The Mtb trail at dunnet is pretty hard to find! Its very short, no rock sections or many roots, no "built" jumps (but if your going fast enough you can pump the track and get a little air) and no real hardcore stuff. Would rate it definately a blue difficulty. Good fun though just to bomb down a few times and try and get flat out through the corners. Watch out for walkers and dogs as they seem to like this trail just as much as the actual walking paths.

When at dunnet I mostly just link together a few of the walking trails with more roots and that and tan it aboot on them! good fun when you cant be bothered driving down to golspie!

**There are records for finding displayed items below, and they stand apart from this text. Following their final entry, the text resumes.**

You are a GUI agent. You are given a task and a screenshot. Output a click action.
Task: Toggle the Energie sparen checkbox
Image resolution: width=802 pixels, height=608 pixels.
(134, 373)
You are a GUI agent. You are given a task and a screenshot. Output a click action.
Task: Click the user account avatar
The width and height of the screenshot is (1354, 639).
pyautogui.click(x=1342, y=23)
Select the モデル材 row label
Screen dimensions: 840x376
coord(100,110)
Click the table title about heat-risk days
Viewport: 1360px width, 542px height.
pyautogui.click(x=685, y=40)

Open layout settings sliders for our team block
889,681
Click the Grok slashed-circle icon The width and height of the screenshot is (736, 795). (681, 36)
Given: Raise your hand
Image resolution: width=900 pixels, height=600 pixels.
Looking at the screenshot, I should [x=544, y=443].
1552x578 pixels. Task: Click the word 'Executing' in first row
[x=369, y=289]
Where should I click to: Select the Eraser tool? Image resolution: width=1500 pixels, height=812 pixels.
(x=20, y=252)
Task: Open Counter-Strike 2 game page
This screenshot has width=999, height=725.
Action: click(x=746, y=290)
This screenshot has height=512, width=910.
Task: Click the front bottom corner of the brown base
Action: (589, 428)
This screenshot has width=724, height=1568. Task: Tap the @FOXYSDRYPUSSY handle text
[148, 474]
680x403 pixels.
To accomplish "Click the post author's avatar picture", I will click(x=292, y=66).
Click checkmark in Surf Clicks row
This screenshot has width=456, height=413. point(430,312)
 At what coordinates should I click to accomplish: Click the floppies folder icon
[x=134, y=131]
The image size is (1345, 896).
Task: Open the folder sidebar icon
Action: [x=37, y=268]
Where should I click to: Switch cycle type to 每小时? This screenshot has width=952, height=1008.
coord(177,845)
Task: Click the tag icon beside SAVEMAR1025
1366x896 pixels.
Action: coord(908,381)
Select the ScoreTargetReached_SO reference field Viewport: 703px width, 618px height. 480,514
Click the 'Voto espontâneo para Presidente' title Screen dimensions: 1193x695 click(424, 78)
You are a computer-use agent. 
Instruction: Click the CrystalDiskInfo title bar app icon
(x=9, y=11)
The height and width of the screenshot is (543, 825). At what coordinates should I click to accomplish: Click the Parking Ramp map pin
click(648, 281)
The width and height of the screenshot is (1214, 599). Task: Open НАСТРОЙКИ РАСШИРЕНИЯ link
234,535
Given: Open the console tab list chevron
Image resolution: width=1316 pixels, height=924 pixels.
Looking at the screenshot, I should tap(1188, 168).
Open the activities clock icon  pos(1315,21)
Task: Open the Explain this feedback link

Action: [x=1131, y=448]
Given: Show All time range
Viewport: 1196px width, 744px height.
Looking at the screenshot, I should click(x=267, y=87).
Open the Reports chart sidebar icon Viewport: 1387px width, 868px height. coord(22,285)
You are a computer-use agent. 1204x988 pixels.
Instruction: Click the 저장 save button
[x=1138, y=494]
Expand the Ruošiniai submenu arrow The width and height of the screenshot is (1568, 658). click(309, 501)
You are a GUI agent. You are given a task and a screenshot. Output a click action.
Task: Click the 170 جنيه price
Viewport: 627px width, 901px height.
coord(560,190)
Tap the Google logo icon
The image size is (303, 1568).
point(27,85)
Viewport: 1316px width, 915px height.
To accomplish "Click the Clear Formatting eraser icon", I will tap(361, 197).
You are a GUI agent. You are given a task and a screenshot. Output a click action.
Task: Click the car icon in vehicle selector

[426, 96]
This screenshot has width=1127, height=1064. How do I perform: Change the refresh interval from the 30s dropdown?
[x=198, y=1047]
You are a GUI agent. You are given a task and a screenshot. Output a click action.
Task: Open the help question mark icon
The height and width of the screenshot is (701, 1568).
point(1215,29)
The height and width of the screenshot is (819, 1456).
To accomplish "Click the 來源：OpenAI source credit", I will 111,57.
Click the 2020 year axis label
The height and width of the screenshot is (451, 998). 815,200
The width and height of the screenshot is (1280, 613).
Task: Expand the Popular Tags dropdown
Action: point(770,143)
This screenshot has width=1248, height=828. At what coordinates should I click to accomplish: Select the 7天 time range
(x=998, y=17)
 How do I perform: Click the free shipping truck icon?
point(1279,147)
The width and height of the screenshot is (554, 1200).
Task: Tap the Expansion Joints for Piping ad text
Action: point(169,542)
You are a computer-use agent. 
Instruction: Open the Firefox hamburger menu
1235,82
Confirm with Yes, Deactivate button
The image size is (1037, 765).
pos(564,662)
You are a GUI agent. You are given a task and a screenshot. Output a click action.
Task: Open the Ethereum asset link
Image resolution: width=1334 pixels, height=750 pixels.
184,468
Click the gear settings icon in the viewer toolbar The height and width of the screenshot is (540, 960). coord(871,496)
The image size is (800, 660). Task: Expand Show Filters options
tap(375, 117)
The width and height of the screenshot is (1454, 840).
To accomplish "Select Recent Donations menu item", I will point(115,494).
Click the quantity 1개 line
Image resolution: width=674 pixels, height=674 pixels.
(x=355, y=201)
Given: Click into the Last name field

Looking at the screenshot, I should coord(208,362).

Golspie red is most definately recommended! wasnt too keen on the top black sections (only have a hardtail/4x bike) but the red downhill is brilliant, smooth and flowy enough to build up your confidence until your fully foot out and off the brakes! no double jumps either so no chance of beginners coming a cropper on them!

Rumster used to have a "secret" downhill track about 5 or 6 years ago, havent been out since then. Was in the process of being built and had some good potential, havent heard anything on the radar since then though. 

There are some places on the Wick side of the county, like the run out past the iron bridge at the riverside (walkers gravel trail out to the bridge then follow the single track once your over it, not much gradient but good for trying to keep a constant speed while not getting overly boring). 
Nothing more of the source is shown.